スカートは線がいっぱいのチェック模様のスカートだ。黒の細いしましま模様と、色の濃い灰色と濃い緑色と濃い赤色との線が直角に交わっている。スカートの地は灰色だが、上に載っている模様のせいか、ほんとうに高級生地なのか、銀色の光沢があるように見えた。プリーツのつきかたは
靴下は白の厚手の靴下らしい。暑くないのかな?
そして、スニーカーというより、くるぶしの上まで覆うもうちょっと本格的な運動靴が、その足もとに並べておいてある。右足はベンチからはみ出しているので、その靴下の足が、自分の脱いだ運動靴の上に乗っかりそうになっていた。
肌はちょっと日に焼けたという感じだ。
ポロシャツの胸にはポケットがあって、そこには暗い赤色で何かの模様がデザインしてあった。暗い紺色に暗い赤なので、よくわからない。
眉の上にかかっている髪の毛はすなおな髪質に見える。
でも、それ以外のところの髪は?
髪はどこでどうなっている?
ポロシャツを着た肩はきれいな形をしている。いかり肩でもなく、なで肩でもなく、その中間のきれいな曲線を描いていた。息で胸が上下するのに合わせて、その肩もかすかに動く。

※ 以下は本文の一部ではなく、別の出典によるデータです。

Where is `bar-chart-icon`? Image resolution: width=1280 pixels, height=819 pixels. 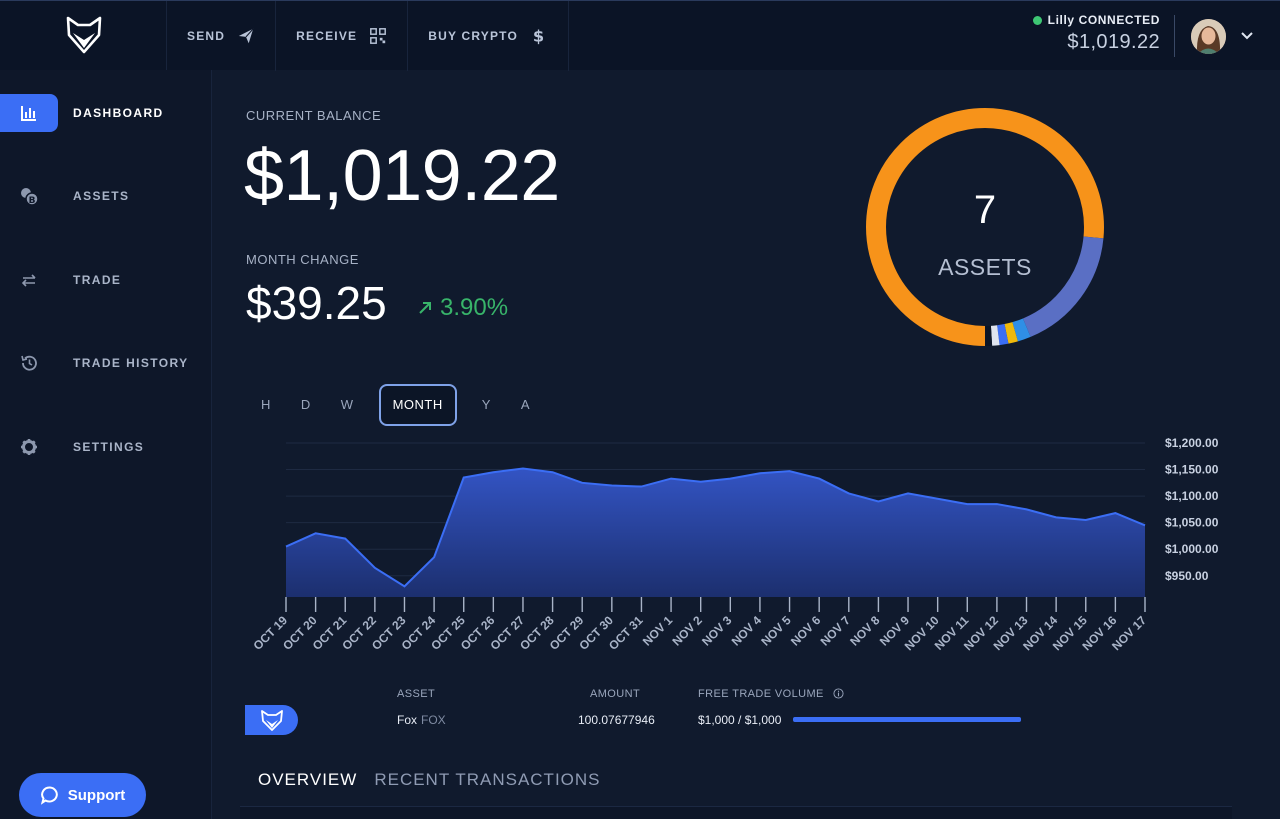
bar-chart-icon is located at coordinates (28, 114).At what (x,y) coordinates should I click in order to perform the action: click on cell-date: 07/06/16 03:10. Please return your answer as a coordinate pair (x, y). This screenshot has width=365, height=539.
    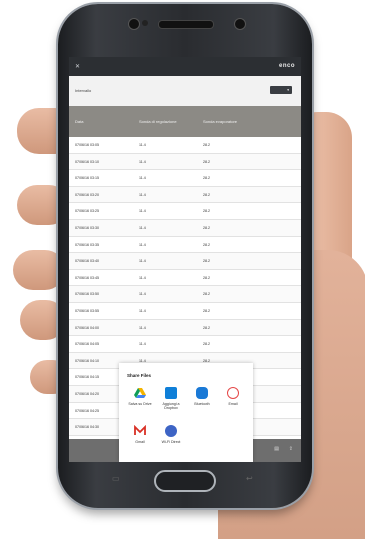
    Looking at the image, I should click on (87, 162).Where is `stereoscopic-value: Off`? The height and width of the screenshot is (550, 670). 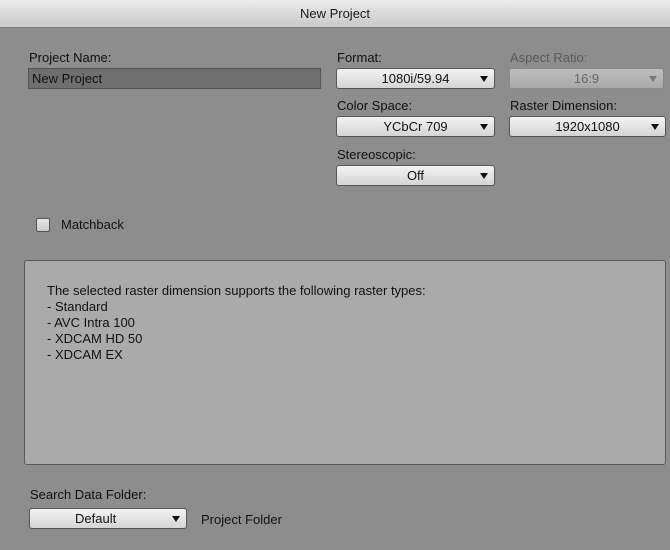 stereoscopic-value: Off is located at coordinates (416, 176).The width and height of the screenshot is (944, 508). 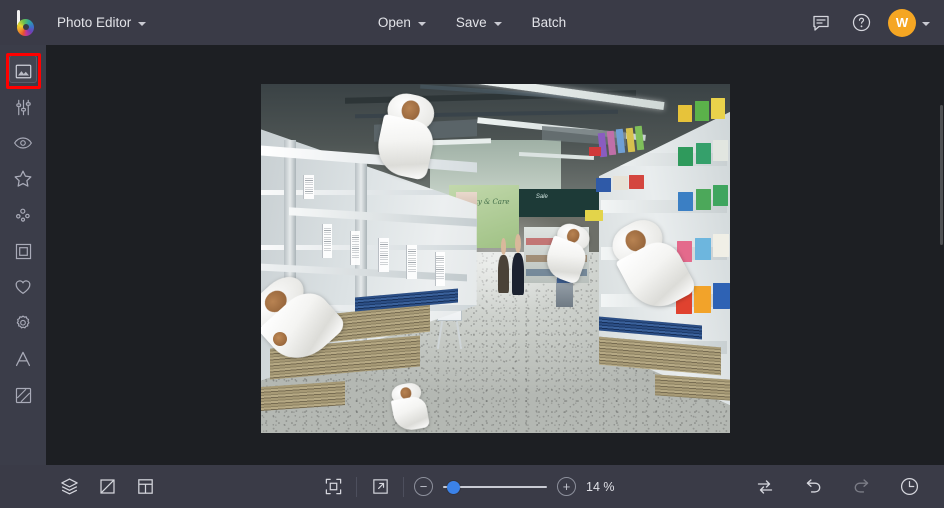 I want to click on save-button-label: Save, so click(x=471, y=22).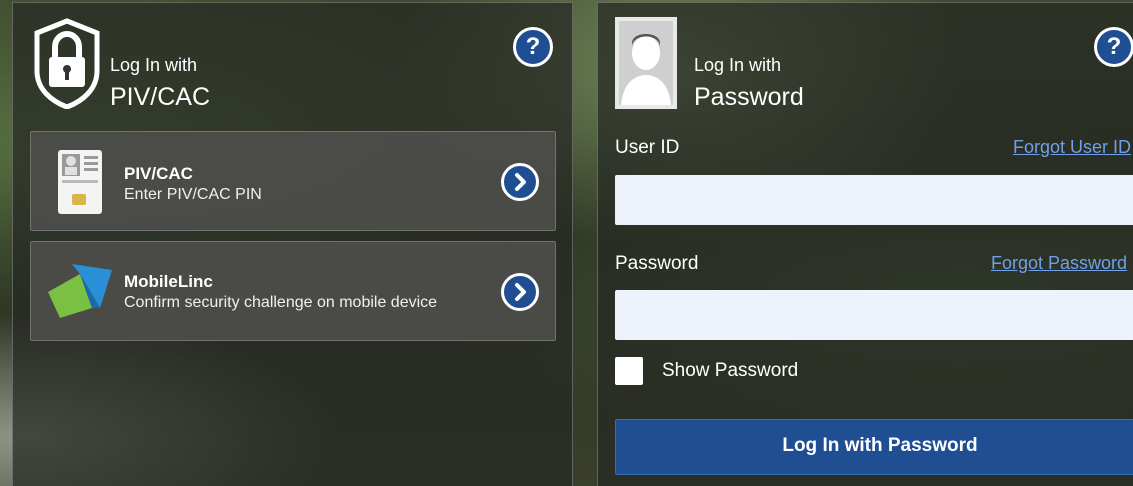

その肩のところに、もじゃもじゃもじゃっと積み上がっている黒いものって、いったい何?
美聖は、そっと膝をついた。
もじゃもじゃもじゃっと積み上がっている黒いものがこの子の髪の毛に違いないのだが、それは顔にかかっているすなおそうな髪と感じが違う。
もじゃもじゃを軽く手に取って、ベンチから落としてみる。
びよよん、と、ばねのようにはずみはしなかったけど、弾力よく下へと伸びた。下が土につきそうになったので、あわてて左手ですくう。髪は土に触れずに美聖の左手に収まった。
膝をついたまま、顔の近くまで持ち上げてみる。